Signs of potentially significant road bumps remain, however
Commercial property investment in Alberta exhibited considerable strength in Q4 2018, according to Altus Group’s latest analysis of activity in the province’s most important urban markets.
In Edmonton, combined activity for all of 2018 went up by 39% over 2017, with the apartment, industrial, and retail asset classes representing fully 62% of the city’s total dollar volume for the year.
The apartment market’s 83 transactions contributed $849 million to Edmonton’s 2018 total, haing grown by 69% year-over-year. Industrial saw 220 transactions valued at a total of $841 million, up 61% from 2017. Overall retail investment also shot up by 31% annually.
Edmonton’s office segment had 53 transactions with a total of $550 million in investment, increasing by 37% from 2017.
“The annual results indicate a significant improvement over the previous year,” Altus Group data solutions manager Ben Tatterton said.
“However, it should be noted that one large transaction in the office sector and several apartment sales that were agreed upon at a prior date, bolstered the totals seen in 2018. Nevertheless, the interest in the market from various types of purchasers seen through 2018 is a positive note, and will probably continue in 2019.”
Read more: Commercial sector thrives amid dwindling vacancy rates
Meanwhile, Calgary enjoyed its third straight year of total investment growth with an annual total of $3.7 billion, but the Altus Group report warned that significant uncertainty remains.
Calgary’s office segment led in terms of value, with a total of $960 million (up by 21% annually) across 43 transactions. The industrial sector also saw its best year over the past decade, with 132 deals representing an investment total of $758 million.
Apartment activity increased by 8% last year, with the fourth quarter bringing in 68% of this volume.
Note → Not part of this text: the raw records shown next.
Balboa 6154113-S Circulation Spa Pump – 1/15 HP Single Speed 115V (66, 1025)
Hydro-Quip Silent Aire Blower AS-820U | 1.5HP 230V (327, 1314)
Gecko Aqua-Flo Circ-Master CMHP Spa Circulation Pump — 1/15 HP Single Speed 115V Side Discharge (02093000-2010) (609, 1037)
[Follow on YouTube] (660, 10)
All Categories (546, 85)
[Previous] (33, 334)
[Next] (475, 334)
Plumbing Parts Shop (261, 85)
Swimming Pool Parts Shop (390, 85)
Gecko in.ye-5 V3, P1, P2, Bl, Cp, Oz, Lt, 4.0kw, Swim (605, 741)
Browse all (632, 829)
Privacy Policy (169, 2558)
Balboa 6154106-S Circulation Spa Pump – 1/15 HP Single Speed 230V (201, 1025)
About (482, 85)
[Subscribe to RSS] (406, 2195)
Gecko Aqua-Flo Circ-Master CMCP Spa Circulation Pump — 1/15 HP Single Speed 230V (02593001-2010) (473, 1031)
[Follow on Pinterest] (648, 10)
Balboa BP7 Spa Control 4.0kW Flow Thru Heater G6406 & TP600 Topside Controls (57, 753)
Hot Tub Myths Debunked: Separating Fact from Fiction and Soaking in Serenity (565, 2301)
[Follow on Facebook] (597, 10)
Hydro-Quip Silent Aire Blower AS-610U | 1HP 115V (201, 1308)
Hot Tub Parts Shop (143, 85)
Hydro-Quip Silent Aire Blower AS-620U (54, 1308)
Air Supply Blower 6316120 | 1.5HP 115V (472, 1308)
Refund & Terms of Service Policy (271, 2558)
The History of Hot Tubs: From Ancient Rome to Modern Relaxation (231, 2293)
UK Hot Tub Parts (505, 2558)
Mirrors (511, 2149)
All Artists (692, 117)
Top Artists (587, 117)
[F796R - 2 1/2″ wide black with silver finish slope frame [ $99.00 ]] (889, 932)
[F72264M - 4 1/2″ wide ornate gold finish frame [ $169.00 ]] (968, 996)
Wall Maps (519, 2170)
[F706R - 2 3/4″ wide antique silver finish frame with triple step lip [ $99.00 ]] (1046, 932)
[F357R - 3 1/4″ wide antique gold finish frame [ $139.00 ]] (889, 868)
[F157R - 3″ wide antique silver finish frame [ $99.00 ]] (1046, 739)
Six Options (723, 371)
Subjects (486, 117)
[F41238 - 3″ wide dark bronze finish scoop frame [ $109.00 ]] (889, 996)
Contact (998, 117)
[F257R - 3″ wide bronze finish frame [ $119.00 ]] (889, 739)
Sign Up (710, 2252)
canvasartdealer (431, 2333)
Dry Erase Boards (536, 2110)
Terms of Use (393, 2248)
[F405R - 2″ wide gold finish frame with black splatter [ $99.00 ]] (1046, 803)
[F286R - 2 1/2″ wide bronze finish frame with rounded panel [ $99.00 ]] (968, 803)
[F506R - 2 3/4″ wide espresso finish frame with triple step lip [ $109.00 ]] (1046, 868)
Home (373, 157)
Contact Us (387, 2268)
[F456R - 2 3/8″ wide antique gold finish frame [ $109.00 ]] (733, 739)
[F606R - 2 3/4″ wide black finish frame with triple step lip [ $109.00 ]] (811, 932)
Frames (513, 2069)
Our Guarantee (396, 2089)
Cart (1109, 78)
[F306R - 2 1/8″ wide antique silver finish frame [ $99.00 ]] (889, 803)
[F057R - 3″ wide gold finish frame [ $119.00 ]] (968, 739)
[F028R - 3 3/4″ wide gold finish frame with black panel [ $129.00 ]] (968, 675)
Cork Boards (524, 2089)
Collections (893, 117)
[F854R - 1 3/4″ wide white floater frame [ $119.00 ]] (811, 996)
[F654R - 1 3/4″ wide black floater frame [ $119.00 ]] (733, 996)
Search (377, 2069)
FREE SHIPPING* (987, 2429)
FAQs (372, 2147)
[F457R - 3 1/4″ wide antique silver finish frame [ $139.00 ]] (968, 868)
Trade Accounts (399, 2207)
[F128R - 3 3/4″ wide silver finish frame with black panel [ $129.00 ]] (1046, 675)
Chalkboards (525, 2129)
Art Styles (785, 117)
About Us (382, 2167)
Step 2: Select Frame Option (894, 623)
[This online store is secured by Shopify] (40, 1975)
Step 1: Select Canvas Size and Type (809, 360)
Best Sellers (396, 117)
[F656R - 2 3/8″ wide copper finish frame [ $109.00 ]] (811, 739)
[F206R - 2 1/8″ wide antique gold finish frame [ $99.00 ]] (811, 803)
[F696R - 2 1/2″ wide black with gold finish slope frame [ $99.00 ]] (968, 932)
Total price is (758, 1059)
The ICI land market had a more generous 27% growth, while residential investment went up by 18%.
“2018 saw increases in investment across all sectors when compared to the previous year, however this has not translated into the higher volumes seen in the past,” Tatterton explained.
“What it has demonstrated is that the market is continuing along a path of recovery, and until some of the uncertainty surrounding the greater economy is resolved, it is likely that 2019 will follow a similar path as 2018.”